Saved data entries:
* * * *
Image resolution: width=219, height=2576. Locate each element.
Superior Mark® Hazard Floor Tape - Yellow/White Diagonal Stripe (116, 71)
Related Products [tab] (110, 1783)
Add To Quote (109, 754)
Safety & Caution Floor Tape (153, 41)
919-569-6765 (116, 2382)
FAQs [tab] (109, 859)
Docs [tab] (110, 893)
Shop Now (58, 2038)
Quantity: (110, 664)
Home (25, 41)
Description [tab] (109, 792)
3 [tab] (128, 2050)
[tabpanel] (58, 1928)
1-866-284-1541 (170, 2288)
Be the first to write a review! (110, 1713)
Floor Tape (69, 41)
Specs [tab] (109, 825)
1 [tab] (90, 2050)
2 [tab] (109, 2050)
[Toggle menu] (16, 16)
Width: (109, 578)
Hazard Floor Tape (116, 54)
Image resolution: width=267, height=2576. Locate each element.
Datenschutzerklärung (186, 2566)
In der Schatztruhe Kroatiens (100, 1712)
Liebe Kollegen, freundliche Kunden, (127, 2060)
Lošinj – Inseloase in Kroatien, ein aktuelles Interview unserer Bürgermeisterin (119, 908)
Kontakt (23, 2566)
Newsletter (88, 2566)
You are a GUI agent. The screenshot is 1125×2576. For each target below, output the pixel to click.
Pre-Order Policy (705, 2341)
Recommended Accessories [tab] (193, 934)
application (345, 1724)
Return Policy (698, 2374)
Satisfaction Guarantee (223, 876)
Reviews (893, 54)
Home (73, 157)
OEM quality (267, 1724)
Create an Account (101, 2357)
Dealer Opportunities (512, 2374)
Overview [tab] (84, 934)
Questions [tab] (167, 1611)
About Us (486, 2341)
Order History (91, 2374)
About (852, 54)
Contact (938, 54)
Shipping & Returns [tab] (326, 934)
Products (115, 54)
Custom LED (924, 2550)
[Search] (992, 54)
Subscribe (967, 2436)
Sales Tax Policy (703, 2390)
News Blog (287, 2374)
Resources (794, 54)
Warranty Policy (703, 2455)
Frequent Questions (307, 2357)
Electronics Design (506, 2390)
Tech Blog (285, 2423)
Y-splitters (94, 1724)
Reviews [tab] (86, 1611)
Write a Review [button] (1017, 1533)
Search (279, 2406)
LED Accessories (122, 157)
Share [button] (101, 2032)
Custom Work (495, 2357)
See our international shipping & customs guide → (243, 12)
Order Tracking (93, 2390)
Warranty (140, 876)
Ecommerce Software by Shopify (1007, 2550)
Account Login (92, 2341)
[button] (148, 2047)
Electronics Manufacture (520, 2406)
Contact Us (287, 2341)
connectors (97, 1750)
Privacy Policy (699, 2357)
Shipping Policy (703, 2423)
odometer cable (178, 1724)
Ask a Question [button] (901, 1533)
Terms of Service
* * * *
### EXERCISE
Please print exactly the lines of the entries above, beginning with the line that contains "Custom Work (495, 2357)" and ending with the last line.

### ANSWER TO THIS PROBLEM
Custom Work (495, 2357)
See our international shipping & customs guide → (243, 12)
Order Tracking (93, 2390)
Warranty (140, 876)
Ecommerce Software by Shopify (1007, 2550)
Account Login (92, 2341)
[button] (148, 2047)
Electronics Manufacture (520, 2406)
Contact Us (287, 2341)
connectors (97, 1750)
Privacy Policy (699, 2357)
Shipping Policy (703, 2423)
odometer cable (178, 1724)
Ask a Question [button] (901, 1533)
Terms of Service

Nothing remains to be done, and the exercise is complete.